***** DATASET

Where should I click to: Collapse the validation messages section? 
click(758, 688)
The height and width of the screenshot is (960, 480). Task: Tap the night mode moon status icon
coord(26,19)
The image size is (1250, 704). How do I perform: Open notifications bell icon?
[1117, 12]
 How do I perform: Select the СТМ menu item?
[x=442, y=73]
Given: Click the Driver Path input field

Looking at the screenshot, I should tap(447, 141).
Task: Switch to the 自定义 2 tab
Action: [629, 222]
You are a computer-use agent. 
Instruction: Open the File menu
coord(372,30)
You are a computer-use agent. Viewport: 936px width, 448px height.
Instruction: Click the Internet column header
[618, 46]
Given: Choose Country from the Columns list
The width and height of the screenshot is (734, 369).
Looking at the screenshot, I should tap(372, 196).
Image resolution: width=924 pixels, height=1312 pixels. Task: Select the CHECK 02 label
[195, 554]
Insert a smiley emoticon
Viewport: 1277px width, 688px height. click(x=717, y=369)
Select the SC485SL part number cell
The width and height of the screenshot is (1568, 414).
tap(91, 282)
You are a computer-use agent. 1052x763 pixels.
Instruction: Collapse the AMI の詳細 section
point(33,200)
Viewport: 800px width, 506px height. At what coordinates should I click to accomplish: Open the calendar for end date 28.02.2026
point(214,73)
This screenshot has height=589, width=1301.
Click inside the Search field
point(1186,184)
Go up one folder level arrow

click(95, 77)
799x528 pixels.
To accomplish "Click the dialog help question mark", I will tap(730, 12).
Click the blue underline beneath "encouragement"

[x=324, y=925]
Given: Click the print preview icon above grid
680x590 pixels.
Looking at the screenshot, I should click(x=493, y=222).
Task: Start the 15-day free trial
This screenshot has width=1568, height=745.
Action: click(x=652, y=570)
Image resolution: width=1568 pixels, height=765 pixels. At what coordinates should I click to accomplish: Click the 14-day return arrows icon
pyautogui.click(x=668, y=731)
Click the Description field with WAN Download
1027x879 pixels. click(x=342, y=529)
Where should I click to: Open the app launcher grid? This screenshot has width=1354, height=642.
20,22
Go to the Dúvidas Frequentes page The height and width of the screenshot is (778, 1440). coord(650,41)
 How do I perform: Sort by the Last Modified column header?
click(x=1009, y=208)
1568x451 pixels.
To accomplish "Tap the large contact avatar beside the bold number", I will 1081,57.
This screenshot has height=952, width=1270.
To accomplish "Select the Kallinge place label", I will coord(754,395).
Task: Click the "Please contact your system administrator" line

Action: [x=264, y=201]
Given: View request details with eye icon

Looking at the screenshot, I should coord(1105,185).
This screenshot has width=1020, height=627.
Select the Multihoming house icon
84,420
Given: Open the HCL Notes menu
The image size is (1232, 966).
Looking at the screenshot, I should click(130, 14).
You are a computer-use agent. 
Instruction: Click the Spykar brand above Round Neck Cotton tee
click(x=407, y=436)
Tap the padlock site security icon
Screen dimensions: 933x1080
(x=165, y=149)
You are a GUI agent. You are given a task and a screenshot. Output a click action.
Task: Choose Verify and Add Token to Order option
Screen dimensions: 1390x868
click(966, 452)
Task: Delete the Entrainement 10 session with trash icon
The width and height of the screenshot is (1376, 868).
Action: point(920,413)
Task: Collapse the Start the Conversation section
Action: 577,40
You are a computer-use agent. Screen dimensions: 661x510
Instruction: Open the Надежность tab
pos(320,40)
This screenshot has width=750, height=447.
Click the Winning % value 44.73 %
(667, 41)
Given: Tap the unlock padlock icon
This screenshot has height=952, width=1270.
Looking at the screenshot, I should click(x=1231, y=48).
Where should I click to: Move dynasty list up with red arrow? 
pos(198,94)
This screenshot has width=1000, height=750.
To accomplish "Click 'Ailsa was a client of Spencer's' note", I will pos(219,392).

**********

**ASSIGNMENT**
Which lines in the records above contain the word "computer"? Copy each one.

**ANSWER TO THIS EXERCISE**
You are a computer-use agent. 
You are a computer-use agent. Viewport: 936px width, 448px height.
You are a computer-use agent. 1052x763 pixels.
You are a computer-use agent. 
You are a computer-use agent. Screen dimensions: 661x510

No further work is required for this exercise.